Judging by the protestors' letters, they are all hydrological and environmental experts. The truth is that, like the White Queen in Through the Looking-Glass, they choose to believe "six impossible things before breakfast".

No amount of natural flood measures (NFM) in the Kent catchment can make a significant difference in a 1-in-100-year flood event; even tree planting on every fell plus a "leaky dam" on every beck would probably only slow the flow by five to 10 per cent.

Natural flood measures can only ever be a small (but very welcome) part of any Kent scheme. Please, read the relevant academic paper (Natural Flood Risk Management in the Kent Catchment and its appendix, Kendal-NFM Technical Notes) and don't compare apples with bananas by saying the Kent is like Belford or Pickering, two completely different catchments. For a better comparison, have a look at the Morpeth scheme on the River Wansbeck.

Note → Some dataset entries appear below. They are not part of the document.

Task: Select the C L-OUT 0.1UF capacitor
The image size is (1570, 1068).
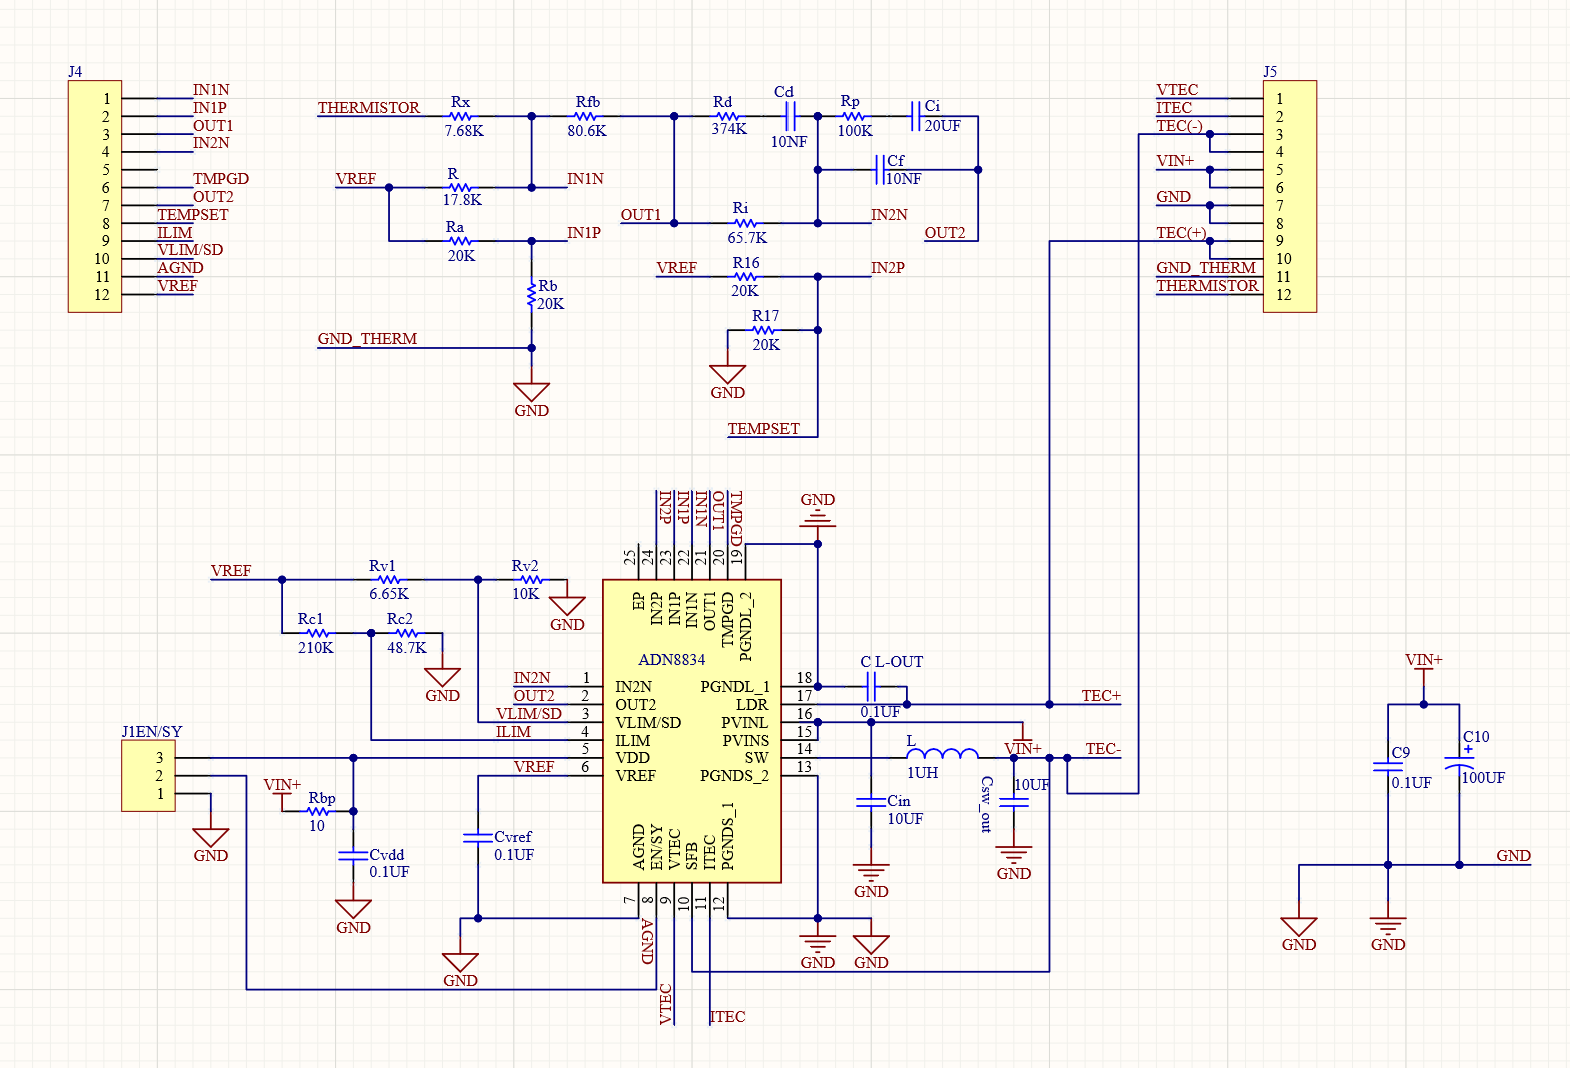Action: click(x=871, y=687)
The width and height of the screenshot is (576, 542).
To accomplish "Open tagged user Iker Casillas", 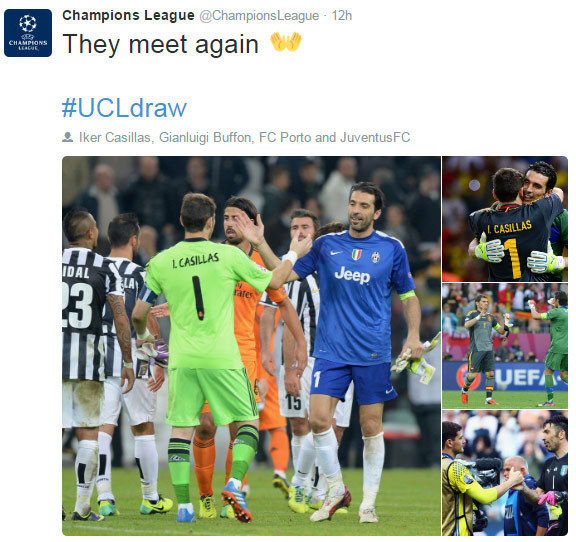I will tap(115, 137).
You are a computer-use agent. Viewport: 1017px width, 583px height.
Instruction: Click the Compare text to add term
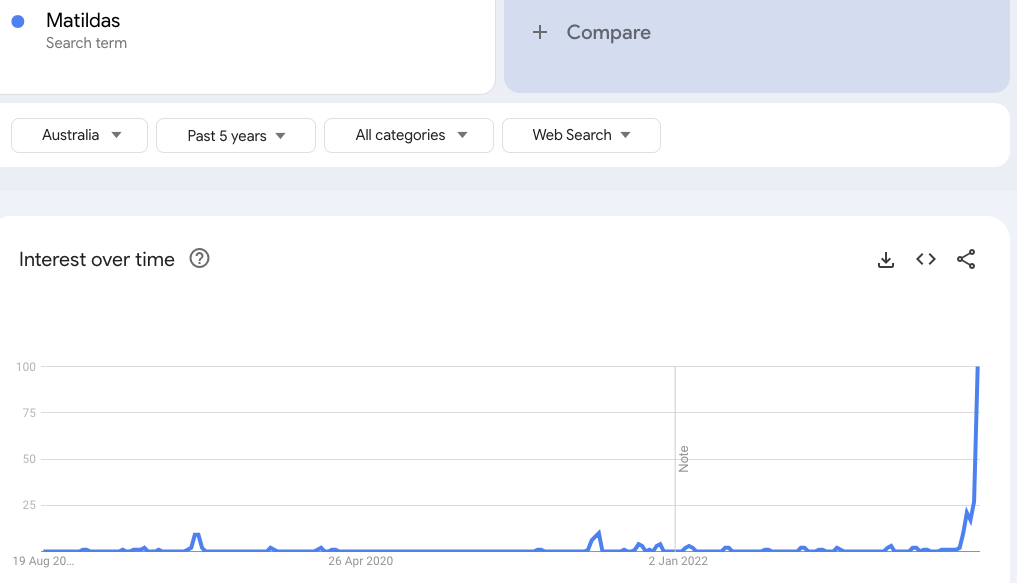[608, 32]
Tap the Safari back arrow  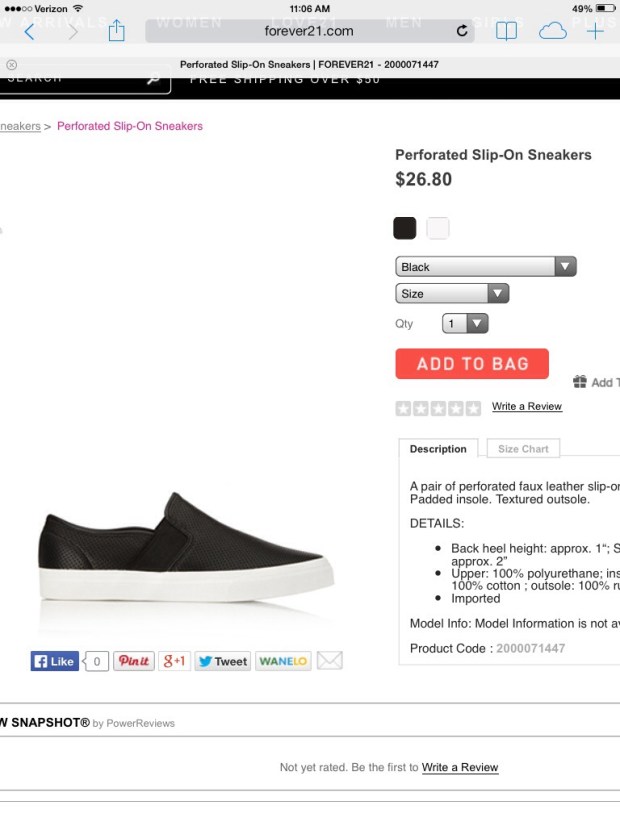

The town- and riverscape of Kendal is completely manmade, evolved through centuries to serve the needs of a growing and prospering town. Our ancestor townsfolk completely re-channelled the river, built roads, houses and factories alongside it. They made the town liveable and functional and only then, over time, they added the niceties of grass and trees.

The present-day protestors seek to reverse this priority; to make their present-day aesthetic preferences dominant over the proven, debated and agreed practical priorities of the living and lived-in town, and to ignore the increasing threat to the town as our climate evolves.

If I may be fanciful, I see Kendal as a growing child, a child with a fantastic future ahead but blighted by recurrent but curable bouts of a crippling illness; floods! The Environment Agency are world-class surgeons with a fantastic track record of bringing relief from this crippling disease. Yes, there will be some tissue scarring, but the patient will go on to grow and prosper and, in time, scars will heal to a new beauty.

The protestors are homeopaths; a dilute tincture of gobbledegook will do the job! Or, worse still, they are like some fringe religion who believe all intervention is wrong; nature will heal itself!

Surgery has been debated ad infinitum and agreed. To extend this analogy, it is to the town's eternal shame that the "nurses" preparing the "patient" for "surgery", the surveyors who are doing test bores and digs for the flood defences, report abuse from some members of the public.

I guess we can also anticipate Swampy-style gestures of civil disobedience from the protestors when the work proper begins. Please, Kendal; No!